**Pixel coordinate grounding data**
-=-=-=-=-
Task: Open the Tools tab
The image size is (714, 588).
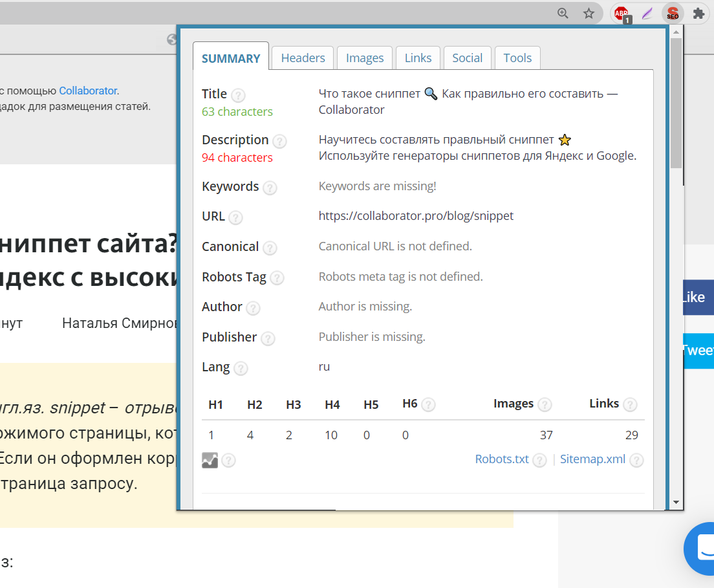Action: click(517, 58)
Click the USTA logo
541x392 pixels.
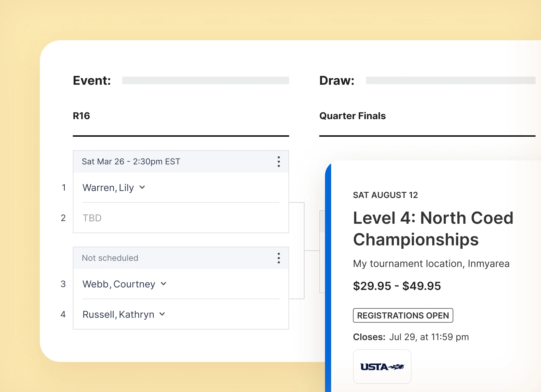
-=-=-=-=-
**Activity**
Every entry above should come back exactly as written, except for its pictures.

**Completed task**
Task: Open the Tools tab
The image size is (714, 588).
Action: click(517, 58)
Click the USTA logo
541x392 pixels.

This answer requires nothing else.